La décision du tribunal

Le tribunal reprend essentiellement les principes dégagés par G. DE LEVAL (G. DE LEVAL, « Chapitre 2 : le principe du contradictoire et de l’égalité des armes », Droit judiciaire, tome II, Bruxelles, Larcier, 2015, p. 40) et D. MOUGENOT (« Les mesures d’instruction », Droit judiciaire, tome II, Manuel de procédure civile, 2015, Bruxelles, Larcier, titre 5, p. 530).

Ces deux extraits de doctrine sont relatifs à la jurisprudence de la Cour européenne des Droits de l’Homme, étant que celle-ci a été amenée à préciser la notion de « contradictoire ».

Le Professeur DE LEVAL a résumé la position de la Cour comme suit : ce principe implique en principe la faculté pour les parties à un procès (pénal ou civil) de prendre connaissance de toute pièce ou observation présentée au juge, même par un magistrat indépendant, en vue d’influencer sa décision et de la discuter.

Ce principe, associé au respect des droits de la défense, revêt en droit belge le statut d’un principe général de droit.

Dans le cadre de mesures d’instruction, la contradiction doit également être assurée et, de manière générale, ce principe doit être appliqué non seulement lors de la discussion des résultats de la mesure d’instruction, mais également dans le cours d’exécution de celle-ci. Il y a donc un double moment où doit être possible la discussion contradictoire. N’est ainsi pas visé uniquement le dépôt du rapport, mais également (et surtout) le déroulement de l’expertise. Le respect du principe doit être vérifié par le juge en application de l’article 973 du Code judiciaire. La limite de l’exigence de la contradiction est l’obligation de se concilier avec le principe du finalisme procédural.

• _CONSIGNE_
Traduisez en anglais cette phrase de l'extrait sur la décision du tribunal : « Le respect du principe doit être vérifié par le juge en application de l'article 973 du Code judiciaire. »

• _EXTRAIT DE DONNÉES_

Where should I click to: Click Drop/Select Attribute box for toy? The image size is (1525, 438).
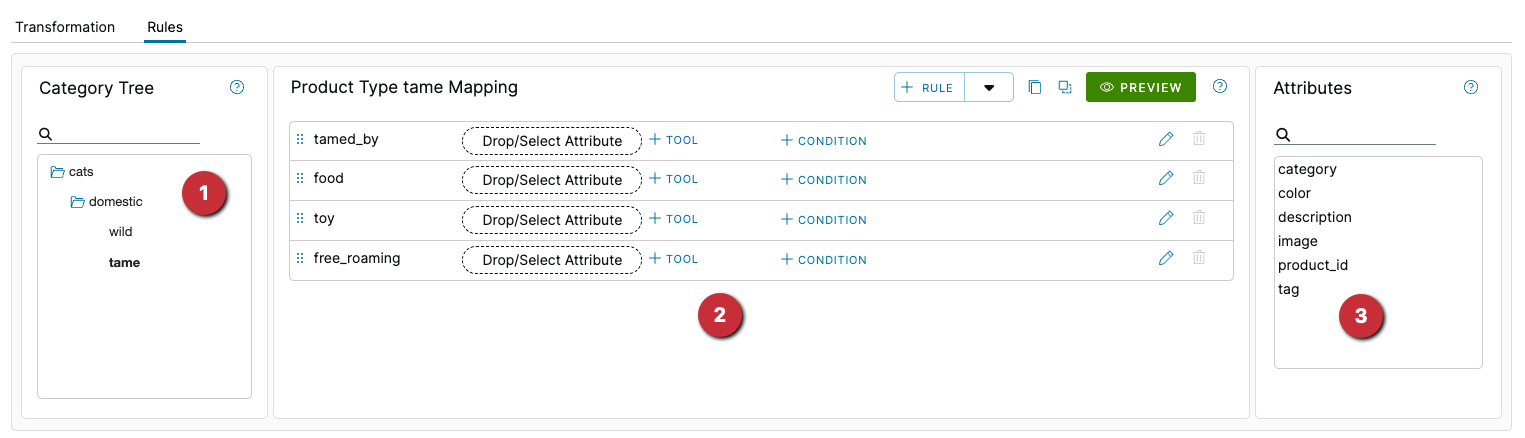[x=552, y=220]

• _RÉPONSE RÉDIGÉE_
Compliance with the principle must be verified by the judge pursuant to Article 973 of the Judicial Code.